Ce toujours était quelque peu risible, et cependant Philippe ne rit pas.

– Ainsi, dit-il, monsieur, c'est votre opinion que la reine a eu des amants ?

– Belle nouvelle !

– Ceux que vous avez cités ?

– Et d'autres... que sais-je ? Interroge la ville et la cour. Il faut revenir d'Amérique pour ignorer ce qu'on dit.

– Et qui dit cela, monsieur, de vils pamphlétaires ?

– Oh ! oh ! est-ce que vous me prenez pour un gazetier, par hasard ?

– Non, et c'est là le malheur, c'est que des hommes comme vous répètent de pareilles infamies, qui se dissoudraient comme les vapeurs malfaisantes qui obscurcissent parfois le plus beau soleil. C'est vous, et les gens de race, qui donnez en les répétant à ces propos une terrible consistance. Oh ! monsieur, par religion, ne répétez plus de pareilles choses !

– Je les répète cependant.

– Et pourquoi les répétez-vous ? s'écria le jeune homme en frappant du pied.

– Eh ! dit le vieillard en se cramponnant au bras de son fils et en le regardant avec son sourire de démon, pour te prouver que je n'avais pas tort de te dire : « Philippe, la reine se retourne ; Philippe, la reine cherche ; Philippe, la reine désire ; Philippe, cours, cours, la reine attend ! »

– Oh ! s'écria le jeune homme en cachant sa tête dans ses mains, au nom du Ciel ! taisez-vous, mon père, vous me rendriez fou.

– En vérité, Philippe, je ne te comprends pas, répondit le vieillard ; est-ce un crime d'aimer ? Cela prouve qu'on a du cœur, et dans les yeux de cette femme, dans sa voix, dans sa démarche, ne sent-on pas son cœur ? Elle aime, elle aime, te dis-je ; mais tu es un philosophe, un puritain, un quaker, un homme d'Amérique, tu n'aimes pas, toi ; laisse-la donc regarder, laisse-la se retourner, laisse-la attendre, insulte-la, méprise-la, repousse-la, Philippe, c'est-à-dire Joseph de Taverney.

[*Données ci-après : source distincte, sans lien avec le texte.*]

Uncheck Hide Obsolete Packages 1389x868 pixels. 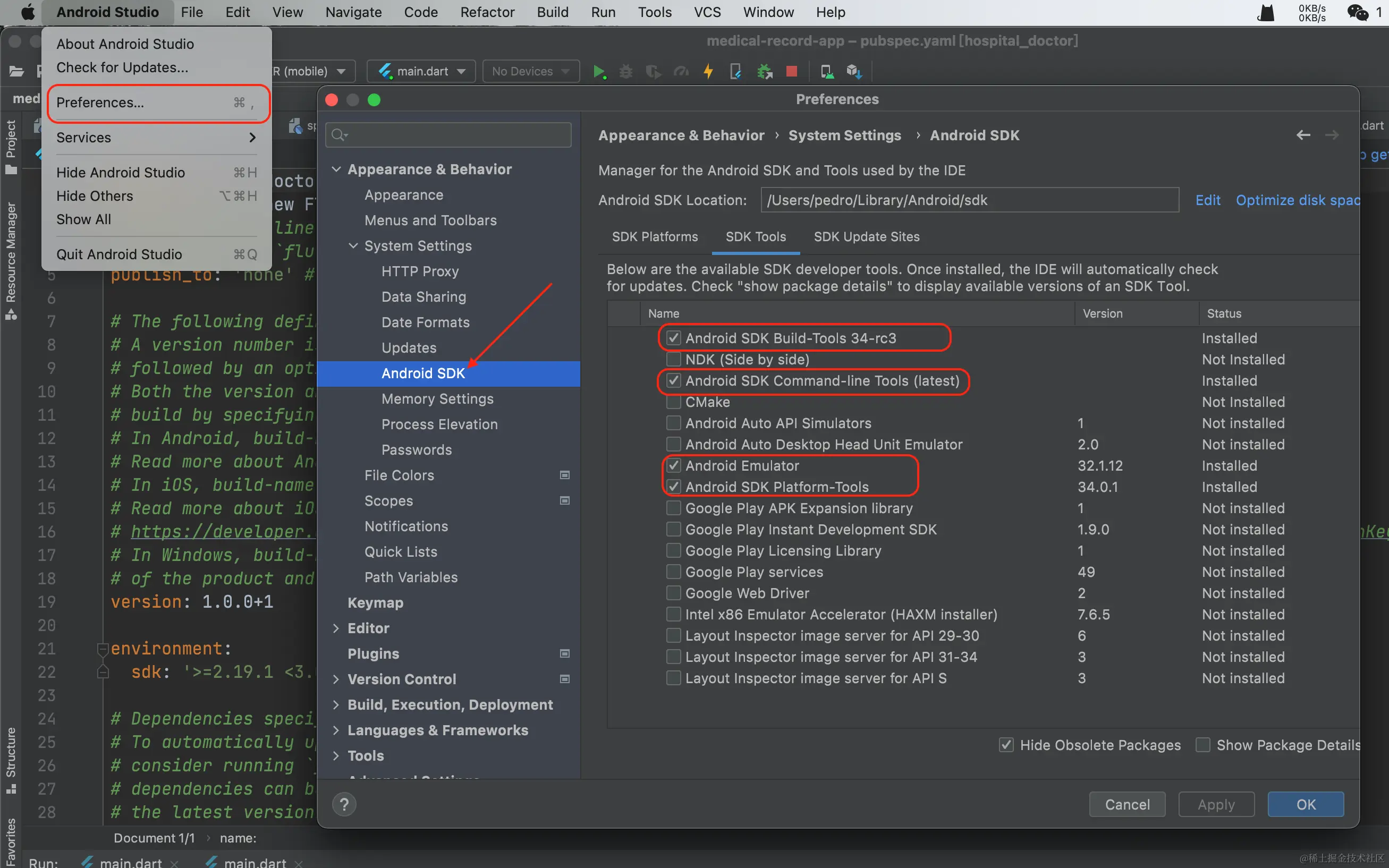(x=1006, y=745)
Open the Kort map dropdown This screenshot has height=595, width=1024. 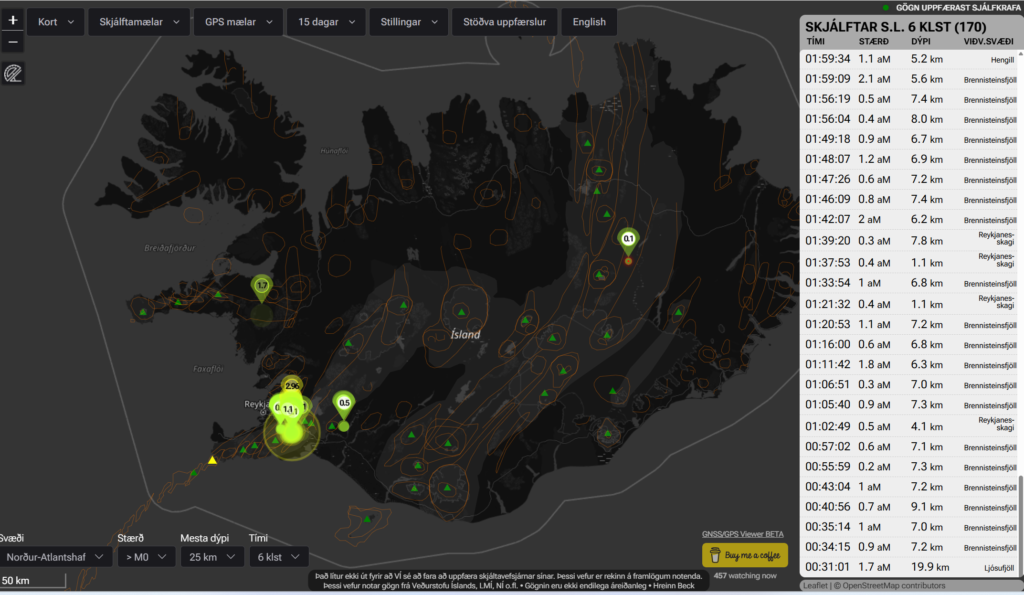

Et, sur ces mots accentués avec une ironie sauvage, le petit vieillard, voyant l'effet qu'il avait produit, se sauva comme le tentateur après avoir donné le premier conseil du crime.

Philippe demeura seul, le cœur gonflé, le cerveau bouillonnant ; il ne songea même pas que depuis une demi-heure il était resté cloué à la même place ; que la reine avait fini son tour de promenade, qu'elle revenait, qu'elle le regardait, et que, du milieu de son cortège, elle cria en passant :

– Vous devez être bien reposé, monsieur de Taverney, venez donc, il n'est tel que vous pour promener royalement une reine. Rangez-vous, messieurs.

Philippe courut à elle, aveugle, étourdi, ivre.

En posant sa main sur le dossier du traîneau, il se sentit brûler ; la reine était nonchalamment renversée en arrière, ses doigts avaient effleuré les cheveux de Marie-Antoinette.